De verleiding om het radicale activisme te verlaten duikt altijd weer op als de activist op een obstakel in de politiek stuit: het mislukken van een massale demonstratie, de snelle verslechtering van de nationale situatie, het fascisme van de staat en de demoraliserende invloed van partijpolitiek. Daarom is de test van de ware activist het vermogen om niet alleen een reeks doctrines te formuleren, maar ook om de persoon te zijn die altijd komt – en blijft komen – tegen de stroom in en ondanks omwegen – om steeds opnieuw zijn of haar betrokkenheid met radicalisme te bevestigen.

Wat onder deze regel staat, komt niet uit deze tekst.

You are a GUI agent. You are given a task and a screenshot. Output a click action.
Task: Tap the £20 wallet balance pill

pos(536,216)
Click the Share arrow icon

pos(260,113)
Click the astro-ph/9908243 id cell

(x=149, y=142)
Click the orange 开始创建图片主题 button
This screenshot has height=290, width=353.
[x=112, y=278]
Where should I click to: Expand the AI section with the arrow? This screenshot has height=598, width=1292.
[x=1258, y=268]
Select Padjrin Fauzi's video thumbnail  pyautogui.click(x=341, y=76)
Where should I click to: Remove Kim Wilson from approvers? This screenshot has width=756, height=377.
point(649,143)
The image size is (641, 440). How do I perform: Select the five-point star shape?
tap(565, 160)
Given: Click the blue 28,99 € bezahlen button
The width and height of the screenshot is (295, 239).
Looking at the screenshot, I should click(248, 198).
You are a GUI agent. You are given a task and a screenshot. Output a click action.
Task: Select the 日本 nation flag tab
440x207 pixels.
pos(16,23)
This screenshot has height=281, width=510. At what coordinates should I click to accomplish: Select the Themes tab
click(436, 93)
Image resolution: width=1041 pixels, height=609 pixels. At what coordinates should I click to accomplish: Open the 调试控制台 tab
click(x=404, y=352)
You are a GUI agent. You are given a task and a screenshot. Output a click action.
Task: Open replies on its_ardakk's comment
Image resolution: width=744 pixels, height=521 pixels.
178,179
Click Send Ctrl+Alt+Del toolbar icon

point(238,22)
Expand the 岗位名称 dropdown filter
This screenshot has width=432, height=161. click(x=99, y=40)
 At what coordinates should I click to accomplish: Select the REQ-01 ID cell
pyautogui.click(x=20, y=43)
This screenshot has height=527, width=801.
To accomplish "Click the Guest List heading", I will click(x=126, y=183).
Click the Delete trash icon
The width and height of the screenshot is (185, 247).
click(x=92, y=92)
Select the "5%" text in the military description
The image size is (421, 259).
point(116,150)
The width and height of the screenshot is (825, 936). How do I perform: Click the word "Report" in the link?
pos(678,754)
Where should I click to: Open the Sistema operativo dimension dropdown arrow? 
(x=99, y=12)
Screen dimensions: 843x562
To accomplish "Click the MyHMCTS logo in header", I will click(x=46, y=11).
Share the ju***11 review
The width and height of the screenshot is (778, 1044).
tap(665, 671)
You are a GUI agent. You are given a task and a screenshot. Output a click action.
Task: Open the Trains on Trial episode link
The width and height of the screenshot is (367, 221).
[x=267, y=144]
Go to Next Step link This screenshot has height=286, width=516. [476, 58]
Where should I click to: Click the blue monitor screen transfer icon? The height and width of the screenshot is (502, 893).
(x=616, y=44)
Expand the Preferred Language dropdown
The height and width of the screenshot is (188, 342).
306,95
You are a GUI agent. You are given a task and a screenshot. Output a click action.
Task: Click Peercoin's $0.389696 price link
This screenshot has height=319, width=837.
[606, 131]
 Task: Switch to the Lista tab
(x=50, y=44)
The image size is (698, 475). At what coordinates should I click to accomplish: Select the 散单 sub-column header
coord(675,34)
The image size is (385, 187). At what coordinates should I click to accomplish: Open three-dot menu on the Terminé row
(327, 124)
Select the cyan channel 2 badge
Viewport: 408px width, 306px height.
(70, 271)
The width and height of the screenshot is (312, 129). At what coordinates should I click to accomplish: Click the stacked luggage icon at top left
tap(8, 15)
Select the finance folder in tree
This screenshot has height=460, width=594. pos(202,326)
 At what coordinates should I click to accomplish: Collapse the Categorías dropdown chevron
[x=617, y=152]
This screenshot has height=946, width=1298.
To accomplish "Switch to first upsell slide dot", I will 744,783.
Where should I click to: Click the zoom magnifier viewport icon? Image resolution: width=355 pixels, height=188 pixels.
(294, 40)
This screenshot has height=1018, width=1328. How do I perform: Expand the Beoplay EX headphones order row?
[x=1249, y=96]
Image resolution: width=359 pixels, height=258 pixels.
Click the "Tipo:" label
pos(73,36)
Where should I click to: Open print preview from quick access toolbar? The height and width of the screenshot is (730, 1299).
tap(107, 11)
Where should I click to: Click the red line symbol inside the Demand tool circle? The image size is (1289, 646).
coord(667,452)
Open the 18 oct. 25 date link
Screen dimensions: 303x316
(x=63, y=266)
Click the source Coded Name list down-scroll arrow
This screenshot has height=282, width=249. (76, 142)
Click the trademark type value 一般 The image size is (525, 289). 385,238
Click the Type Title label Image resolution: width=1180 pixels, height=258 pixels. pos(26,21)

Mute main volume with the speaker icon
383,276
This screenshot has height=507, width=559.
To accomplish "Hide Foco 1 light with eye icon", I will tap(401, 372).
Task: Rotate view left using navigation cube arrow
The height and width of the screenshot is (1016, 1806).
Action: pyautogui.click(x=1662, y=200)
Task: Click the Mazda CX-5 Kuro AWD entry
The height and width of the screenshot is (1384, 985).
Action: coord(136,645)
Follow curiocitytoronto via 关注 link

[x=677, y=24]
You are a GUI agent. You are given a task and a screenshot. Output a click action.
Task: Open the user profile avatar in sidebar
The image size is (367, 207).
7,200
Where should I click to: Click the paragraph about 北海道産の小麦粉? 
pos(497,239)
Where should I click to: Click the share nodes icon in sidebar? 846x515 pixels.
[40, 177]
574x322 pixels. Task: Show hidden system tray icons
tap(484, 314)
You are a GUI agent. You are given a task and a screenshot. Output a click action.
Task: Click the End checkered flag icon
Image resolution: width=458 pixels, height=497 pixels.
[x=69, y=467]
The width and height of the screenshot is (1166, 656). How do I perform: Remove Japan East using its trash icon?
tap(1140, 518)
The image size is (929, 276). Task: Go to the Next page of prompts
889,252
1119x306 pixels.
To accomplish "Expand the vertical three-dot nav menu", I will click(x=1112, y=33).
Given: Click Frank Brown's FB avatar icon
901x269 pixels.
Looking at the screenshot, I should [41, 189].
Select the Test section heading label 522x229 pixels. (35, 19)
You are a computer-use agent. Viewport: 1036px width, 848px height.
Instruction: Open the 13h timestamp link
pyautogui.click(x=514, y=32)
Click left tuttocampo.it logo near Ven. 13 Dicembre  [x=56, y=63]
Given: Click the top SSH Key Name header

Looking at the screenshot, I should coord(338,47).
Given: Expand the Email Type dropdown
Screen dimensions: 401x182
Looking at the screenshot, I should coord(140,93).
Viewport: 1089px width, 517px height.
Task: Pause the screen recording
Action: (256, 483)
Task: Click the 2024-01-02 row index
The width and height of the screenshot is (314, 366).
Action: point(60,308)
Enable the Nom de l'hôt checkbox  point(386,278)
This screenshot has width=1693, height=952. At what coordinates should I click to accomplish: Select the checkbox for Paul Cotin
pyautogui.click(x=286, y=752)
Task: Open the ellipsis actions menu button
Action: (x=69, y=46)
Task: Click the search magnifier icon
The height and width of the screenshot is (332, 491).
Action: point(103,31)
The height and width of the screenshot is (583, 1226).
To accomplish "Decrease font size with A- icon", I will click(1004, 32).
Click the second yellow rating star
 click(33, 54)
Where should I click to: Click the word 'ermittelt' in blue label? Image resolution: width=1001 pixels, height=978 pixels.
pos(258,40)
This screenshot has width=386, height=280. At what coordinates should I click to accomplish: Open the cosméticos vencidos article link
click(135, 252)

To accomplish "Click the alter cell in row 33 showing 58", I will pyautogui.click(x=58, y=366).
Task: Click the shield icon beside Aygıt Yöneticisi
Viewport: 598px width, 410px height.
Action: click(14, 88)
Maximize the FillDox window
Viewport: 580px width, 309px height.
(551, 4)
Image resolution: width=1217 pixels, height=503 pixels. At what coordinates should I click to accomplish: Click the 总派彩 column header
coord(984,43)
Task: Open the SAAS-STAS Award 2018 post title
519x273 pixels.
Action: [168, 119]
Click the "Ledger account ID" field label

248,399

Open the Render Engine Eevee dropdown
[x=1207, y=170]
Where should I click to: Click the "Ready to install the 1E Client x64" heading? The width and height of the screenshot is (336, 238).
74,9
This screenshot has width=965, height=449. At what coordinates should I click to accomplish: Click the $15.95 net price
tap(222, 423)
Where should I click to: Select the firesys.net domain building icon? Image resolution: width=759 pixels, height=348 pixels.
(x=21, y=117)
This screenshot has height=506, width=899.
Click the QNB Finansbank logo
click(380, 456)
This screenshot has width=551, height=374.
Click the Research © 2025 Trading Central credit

De activist overwint persoonlijke tragedies en hardnekkige twijfels door ‘het zelf’ te versmelten met het collectief volgen van een nieuwe politiek. Het is gemakkelijk om dit te betreuren als een griezelig inlijven van ‘het zelf’ bij een onpersoonlijke macht (de Partij, het Collectief, de Massa's). Dit is echter niet een verlies van ‘het zelf’ maar een opleving van ‘het zelf’ in de context van een massabeweging.
En daar vindt de activist het volgende: een nieuw levensdoel, de filosofische handvatten die nodig zijn om de wereld te zien zoals hij is en hoe hij zou moeten zijn, medestrijders en revolutionairen en een plichtsgevoel om resoluut te handelen. De activistische inspiratie van het verzet van de massa's met als enige eis dat de ketens van armoede, onrecht en andere te voorkomen rampspoed worden verbroken. Met strijdbare boeren en arbeiders als nieuwe leermeesters. Met burgers die weten wat het betekent om wat wij in de Filipijnen noemen simpleng pamumuhay at puspusang pakikibaka, een eenvoudig leven en een harde strijd.
Opeens is het leven van de activist niet meer een opsomming van dagelijkse ontberingen, omdat er nu een besef is dat door deze vijandelijkheden te verduren, het lijden van anderen kan worden verzacht en, belangrijker, de komst van een nieuwe wereld kan worden versneld.
Door de aandacht te richten op het bereiken van een reeks politieke doelen, van schijnbaar onbelangrijke tot strategische doelen, is het gevoel van vervulling van de activist niet verankerd in het tellen van materiële aanwinsten, maar in de holistische groei van massa-organisatie en het besef van persoonlijke strijd – niet door te vluchten en je af te zonderen, maar door in het gezelschap van vreemden die je kameraden zijn geworden, deel te nemen aan de grotere collectieve strijd die als doel heeft om een eind te maken aan onderdrukking.
De activist krijgt het levensbevestigende besef dat zorg voor ‘het zelf’ betekenisloos is zonder de ethiek van een maatschappelijk geëngageerd individu. En dus wordt zijn of haar activisme een cruciale link tussen het populaire mantra van zelfontplooiing en de meer urgente taak om maatschappelijke transformatie te bevorderen.